Growth hormone (GH) was a terrific drug for improving muscularity and strength while reducing side effects, with very little side effects. It was beginning to take foothold in the supplement regimens of many athletes, and the IOC had no way to test for it.
After all, the brain releases its own levels of human growth hormone. All the GH supplementation was doing was increasing those levels, and it was impossible to prove who was using, and who was not.
The officials decided to bluff the athletes. They assured the world that strict testing for human growth hormone would take place at the 2004 Games. The athletes didn't know a great deal about growth hormone at the time, and many halted use. The Games arrived, and there was no test.
By 2008, four years had passed and the athletes and their trainers knew a great deal more about growth hormone. They had seen four years of non-testing, and realized it was currently impossible to test athletes. When the IOC tried to bluff the athletes again, they weren't buying it.

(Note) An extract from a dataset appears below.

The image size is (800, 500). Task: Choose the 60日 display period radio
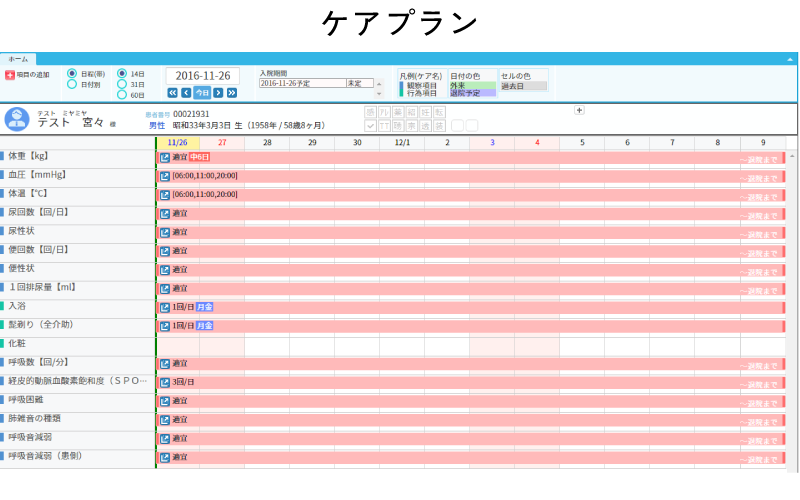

Athletes appeared in the games with many of the telltale signs of heavy GH use, including greater muscle, lower body fat and in some cases, slightly altered faces from bone growth. World records were shattered in many events, and sometimes by 2 or 3 seconds, a feat previously unheard of. It was clear to most with expertise in the drug area that athletes were using growth hormone heavily in 2008. And, just as in 2004, a test for GH never materialized. Athletes got away with it... for now.

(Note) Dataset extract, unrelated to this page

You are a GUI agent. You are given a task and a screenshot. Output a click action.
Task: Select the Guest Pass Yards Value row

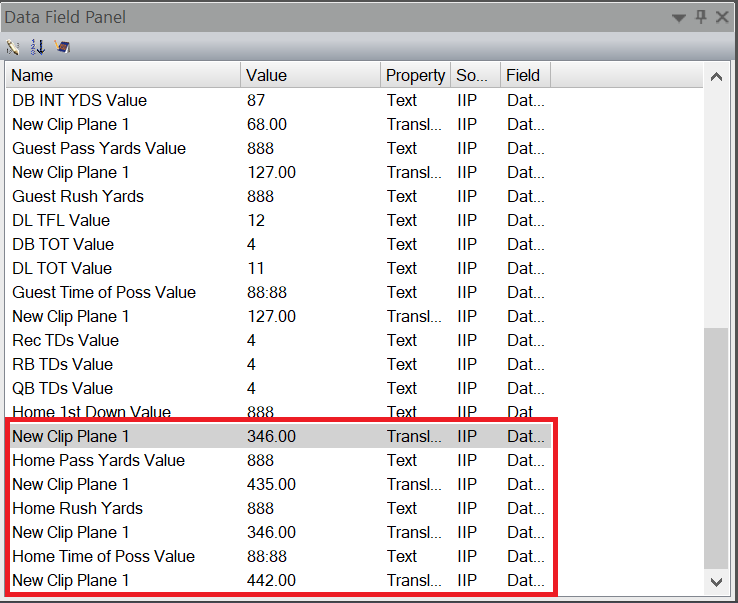coord(98,148)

Blood samples were taken from all 2008 Olympia athletes, and were frozen for future testing, once a reliable test for growth hormone is available. This brings us to an interesting quagmire. What will happen if, in either 6 months, or 6 years, they do finally have the technology to test the blood for GH?
What if they should discover that the top eight athletes in nearly every event were using GH? Will they strip all the winners and other contestants of medals? The athletes will get to keep the money and the other fruits of their labors, but will their reputations be ruined? Even more interesting, will we see a scenario as with professional baseball?
There was no testing from 1998 to 2002, and we saw records broken which still stand today, when drug testing exists. Will the 2012 and 2016 games, if they take place in an era of successful GH testing, be marked with a giant decline in performance compared to the 2008 Games? Or, will science, once again, find a way to stay one step ahead of testers?